EXCERPT TO READ:
════════════════════
A cultural shift in the way we access and manage information is fueling this creative use of technology. Instead of clandestinely slipping a floppy disk or CD-Rom into a PC and illicitly downloading corporate information with James Bond-like precision, today's employees can simply misappropriate trade secrets by transferring key files to their iCloud or DropBox account without any fear of being caught.
Corporate records, customer lists, protected schematics, and other items of value are fair game in an era where the surreptitious acquisition of information is almost effortless. After all, once a user places a document into DropBox, it is immediately available on any mobile device, home computer, or new employer's server creating a proverbial e-discovery nightmare.
Litigation Challenges in a Mobile World
Even innocent use presents significant challenges as individual information practices are changing more rapidly than ever before. Employees are so comfortable accessing information on their mobile devices that they are less security conscious and more efficiency focused. While they address issues more quickly and transact business with greater fluidity, they do so while sacrificing the sanctity of data within an organization.
As the world becomes exponentially more mobile, traditional methods of electronic discovery are struggling to keep pace, with forensic collections leading the charge into the next phase of digital litigation. From using social media on iPads to defend disability claims where the issue of whether a litigant is truly injured is in dispute, to sophisticated computer forensics that confirm or refute a school district's suspicion of a suspected student-teacher relationship, the development of these tools is evolving rapidly.
The Impact of BYOD and Social Media
Leading the list of concerns is how to manage this evolution when individuals expand their use of personal devices and become more socially connected. In fact, Bring Your Own Device (BYOD) is perhaps the single-most-confusing issue that those involved with corporate records and e-discovery face in the current climate. In many ways, it is an unstoppable trend, which IT leaders are struggling to control with limited success.
In a research study released last November, Ovum surveyed 3,796 full-time employees from organizations with more than 50 employees in 17 countries about their usage of personal devices at work. The report found that 57.1% of full-time employees bring their own device in some capacity. See , Logicalis Group, BYOD: An Emerging Market Trend in More Ways Than One, p. 2 (Nov. 28, 2012). Of those that do, 17.7% claim that their IT department does not know, while 28.4% think their IT departments actively ignore it. Id. at 11.
In addition to the equipment, there is a similar blurred line that applies to communication. While concerned about the implications of social media use, for example, many organizations are still encouraging their employees to visit corporate Facebook pages, join professional LinkedIn groups, update social media profiles, and engage clients or prospects in digital discussions.
════════════════════
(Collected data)
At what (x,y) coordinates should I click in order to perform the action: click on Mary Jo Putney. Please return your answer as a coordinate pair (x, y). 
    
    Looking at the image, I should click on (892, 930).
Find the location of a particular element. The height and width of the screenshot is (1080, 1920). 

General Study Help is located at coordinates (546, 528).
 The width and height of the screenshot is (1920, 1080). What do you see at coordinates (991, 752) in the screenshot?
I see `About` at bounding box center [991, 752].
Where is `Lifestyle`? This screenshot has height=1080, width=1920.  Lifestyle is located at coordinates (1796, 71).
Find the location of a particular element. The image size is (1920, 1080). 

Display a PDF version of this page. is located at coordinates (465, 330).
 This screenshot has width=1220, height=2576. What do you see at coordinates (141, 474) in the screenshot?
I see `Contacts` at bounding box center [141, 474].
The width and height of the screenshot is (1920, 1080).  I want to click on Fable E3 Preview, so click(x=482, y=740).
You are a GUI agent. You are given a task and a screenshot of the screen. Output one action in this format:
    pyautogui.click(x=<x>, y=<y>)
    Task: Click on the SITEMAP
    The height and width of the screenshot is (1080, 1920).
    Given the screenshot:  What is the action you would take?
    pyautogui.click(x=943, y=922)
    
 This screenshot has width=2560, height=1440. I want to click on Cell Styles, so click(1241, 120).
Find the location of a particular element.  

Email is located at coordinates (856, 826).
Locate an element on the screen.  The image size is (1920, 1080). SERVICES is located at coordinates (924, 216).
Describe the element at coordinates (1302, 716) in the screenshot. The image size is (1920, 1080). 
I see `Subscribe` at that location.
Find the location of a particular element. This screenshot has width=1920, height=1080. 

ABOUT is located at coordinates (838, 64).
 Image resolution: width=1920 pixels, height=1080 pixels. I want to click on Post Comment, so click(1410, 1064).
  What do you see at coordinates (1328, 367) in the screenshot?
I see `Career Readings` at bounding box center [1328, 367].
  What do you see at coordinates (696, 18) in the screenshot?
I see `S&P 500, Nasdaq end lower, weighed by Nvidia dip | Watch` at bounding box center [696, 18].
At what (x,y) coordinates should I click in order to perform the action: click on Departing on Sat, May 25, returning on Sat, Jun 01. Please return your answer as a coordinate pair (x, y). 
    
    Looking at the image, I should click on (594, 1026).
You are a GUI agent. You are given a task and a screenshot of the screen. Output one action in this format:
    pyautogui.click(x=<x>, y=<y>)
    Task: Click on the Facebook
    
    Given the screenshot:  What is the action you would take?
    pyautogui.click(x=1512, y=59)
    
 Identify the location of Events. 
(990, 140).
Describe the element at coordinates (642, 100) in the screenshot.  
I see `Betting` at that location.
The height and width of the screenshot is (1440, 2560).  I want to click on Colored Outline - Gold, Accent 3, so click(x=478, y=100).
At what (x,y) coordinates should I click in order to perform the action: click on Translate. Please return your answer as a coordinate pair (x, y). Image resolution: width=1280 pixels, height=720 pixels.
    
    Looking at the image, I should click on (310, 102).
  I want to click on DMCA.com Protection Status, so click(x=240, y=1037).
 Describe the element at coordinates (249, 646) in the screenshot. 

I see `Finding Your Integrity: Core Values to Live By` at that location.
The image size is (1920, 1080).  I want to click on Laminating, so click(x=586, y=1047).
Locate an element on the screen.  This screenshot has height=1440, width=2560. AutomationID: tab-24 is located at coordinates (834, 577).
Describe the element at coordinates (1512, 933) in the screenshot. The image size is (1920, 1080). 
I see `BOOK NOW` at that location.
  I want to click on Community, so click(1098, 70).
════════════════════
EXERCISE 1: Repeat, word for word, the part of the e-discovery excerpt between "In addition to" and "in digital discussions.", inclusive.
EXERCISE 2: Decide whether each statement agrees with the e-discovery excerpt, answering yes or no and quoting the deciding words: (a) Ovum surveyed 3,796 full-time employees about their use of personal devices at work. (b) The report found that most full-time employees never bring their own device to work. (c) Many organizations are discouraging employees from visiting corporate Facebook pages.

RESPONSE 1:
In addition to the equipment, there is a similar blurred line that applies to communication. While concerned about the implications of social media use, for example, many organizations are still encouraging their employees to visit corporate Facebook pages, join professional LinkedIn groups, update social media profiles, and engage clients or prospects in digital discussions.

RESPONSE 2:
(a) Yes: "Ovum surveyed 3,796 full-time employees from organizations with more than 50 employees in 17 countries about their usage of personal devices at work."
(b) No: "The report found that 57.1% of full-time employees bring their own device in some capacity."
(c) No: "many organizations are still encouraging their employees to visit corporate Facebook pages"